» TASK INSTRUCTIONS
Pick up the forum thread about writing letters to villagers where it stops, and write the next part of it.

I used to send them silly messages with things attatched hoping I would get something in return and sell/keep, but after they started making fun of my writing I stopped.


----------



## Le Ham (Jun 4, 2015)

I would never send letters unless I'm painfully bored and I don't feel like doing much else.

That or I'm desperate for a foreign fruit or money and I can't be bothered to hit up the Retail board


----------



## PaperLuigi3 (Jun 5, 2015)

I usually send letters consisting of this:

"You suck. Go away."

And then I give them fruit.


----------



## Lmaze (Jun 6, 2015)

I try to every day and send them little gifts i think they would like! Sometimes I forget or don't have time. I think it is cute when they show them back to you ;]


----------



## pepperini (Jun 6, 2015)

I honestly love writing letters to my villagers. It's really fun and cute--and sometimes I can vent a little and they don't mind.


----------



## Stocking (Jun 6, 2015)

I occasionally write my favorite villagers and send them gifts just for the fun of it. Usually nothing long unless it's the first letter, just a simple hi to them or something.  And if I want a new villager to give me their picture. I've only gotten pictures from my villagers on April Fools day and my dreamies just recently moved in, so I'm hoping if I write them and give them stuff they'll give me a picture.


----------



## AcidLucidity (Jun 6, 2015)

I don't write letters to my villagers everyday but when I do, it would be to answer a letter they felt like sending to me first, I noticed their room lacked furniture, or, something I saw in the shops reminded me of them so I would buy that to send along with a surprise letter. I can admit that I used to write letters to all of my villagers everyday in order to obtain all three badges for the good deed of writing letters.


----------



## Kirindrake (Jun 6, 2015)

» STORED DATA

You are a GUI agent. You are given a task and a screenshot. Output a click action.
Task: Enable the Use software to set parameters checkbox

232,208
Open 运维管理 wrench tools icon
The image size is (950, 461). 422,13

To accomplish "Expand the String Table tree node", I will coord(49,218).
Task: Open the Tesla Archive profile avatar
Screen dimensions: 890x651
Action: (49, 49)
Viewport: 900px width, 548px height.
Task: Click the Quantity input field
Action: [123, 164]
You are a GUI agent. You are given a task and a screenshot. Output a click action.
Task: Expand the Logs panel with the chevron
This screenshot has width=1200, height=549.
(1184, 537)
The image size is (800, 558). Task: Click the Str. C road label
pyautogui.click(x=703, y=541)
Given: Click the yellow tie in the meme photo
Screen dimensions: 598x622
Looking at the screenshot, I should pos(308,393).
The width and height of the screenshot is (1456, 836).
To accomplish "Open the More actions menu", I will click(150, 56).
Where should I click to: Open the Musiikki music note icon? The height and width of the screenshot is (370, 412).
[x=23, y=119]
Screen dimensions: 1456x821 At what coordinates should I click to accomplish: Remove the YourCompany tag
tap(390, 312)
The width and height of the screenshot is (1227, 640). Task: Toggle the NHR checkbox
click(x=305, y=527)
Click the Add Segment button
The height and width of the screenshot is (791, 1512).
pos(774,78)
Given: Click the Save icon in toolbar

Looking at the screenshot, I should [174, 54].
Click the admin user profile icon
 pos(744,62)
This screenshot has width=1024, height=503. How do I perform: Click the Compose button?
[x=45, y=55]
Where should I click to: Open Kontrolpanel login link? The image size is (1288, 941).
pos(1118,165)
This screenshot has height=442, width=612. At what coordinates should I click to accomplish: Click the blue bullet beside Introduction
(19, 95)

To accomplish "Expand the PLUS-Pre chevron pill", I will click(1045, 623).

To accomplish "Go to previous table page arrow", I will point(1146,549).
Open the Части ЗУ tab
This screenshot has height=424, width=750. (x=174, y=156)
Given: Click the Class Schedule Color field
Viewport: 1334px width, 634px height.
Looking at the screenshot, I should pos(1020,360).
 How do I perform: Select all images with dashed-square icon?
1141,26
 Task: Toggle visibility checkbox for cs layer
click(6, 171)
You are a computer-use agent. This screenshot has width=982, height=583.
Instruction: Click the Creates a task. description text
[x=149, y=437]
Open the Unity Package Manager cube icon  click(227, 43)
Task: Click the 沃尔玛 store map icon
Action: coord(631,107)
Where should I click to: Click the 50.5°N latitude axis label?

» RESULT
On occasion I will send letters to anyone, unless I want to become "close friends" with a villager. I used to do it when I wanted to get rid of something I'd send them a letter with the item, but nowadays I just sell whatever I get and don't want.  I've never gotten a picture from sending them mail, but I did get a picture after giving Pietro something for his house and then another from him when he moved away (so I have two of those or something lmbo). I also got a picture from Papi in the mail, but that was also his moving letter, so basically I've never gotten a picture from casual mailing.

Sometimes I don't think of sending mail though, or I forget to, so it's not an everyday thing, buuut...


----------



## 00ToxicLove00 (Jun 6, 2015)

I only write to welcome them into my town and that's about it.


----------



## pika62221 (Jun 7, 2015)

I did until I got the gold badge, now I couldn't care less if I wrote them or not.


----------



## mariew (Jun 8, 2015)

I write to them if they have a certain item in their house that I want, so if they have a table that i want i would send them a different one in a letter so they swap it. Then I go and badger them until they give it to me hehe. Also it's supposed to make you better friends with them so they give you their pic.


----------



## Dunquixote (Jun 8, 2015)

I send them letters and I used to send them presents too, but then I got tired of them trying to sell me back furniture I gave them (they still do that with stuff they buy at re-Tail or that I trade with them, but whatever lol; it's hard for me to say no as irritated as I may get at them ).  Usually my letters are just "Hi.  How are you?" or just "Hi;" but sometimes I write down what I'm feeling since I'm trying not to confide in my friends so much (my pessimistic thoughts) so I don't annoy them or burden them.  I don't have to worry about burdening video game characters with my thoughts since they always are happy to get my letters.  I know that sounds pretty lame. :/


----------



## failedexperiment (Jun 14, 2015)

i wrote mitzi a letter once that said "friend"

that was it


----------



## Aoki (Jun 14, 2015)

I write letters back if they send me a letter first lol
i sen Beau a few more just because he's cute ;^P
but I do try to send them actual letters ! like if they tell me about their dream, I'll comment on it and tell them that I hope I dream about them next
idk i think its cute to interact with them ~_~
makes it feel a lot more believable ?? I guess ??


----------



## Dinosaurz (Jun 14, 2015)

I send them! I used to confess my inner secrets, until one time my villiger showed my friend *facepalm*


----------



## vern (Jun 15, 2015)

I do~ to all my villagers at least once a week or so.
Gives me something to do other than run around in circles xD


----------



## SweetFuse (Jun 15, 2015)

I write my dreamies every now and again telling them "please never leave". I also send them their original furniture in case they replace something.


----------



## Jarrad (Jun 15, 2015)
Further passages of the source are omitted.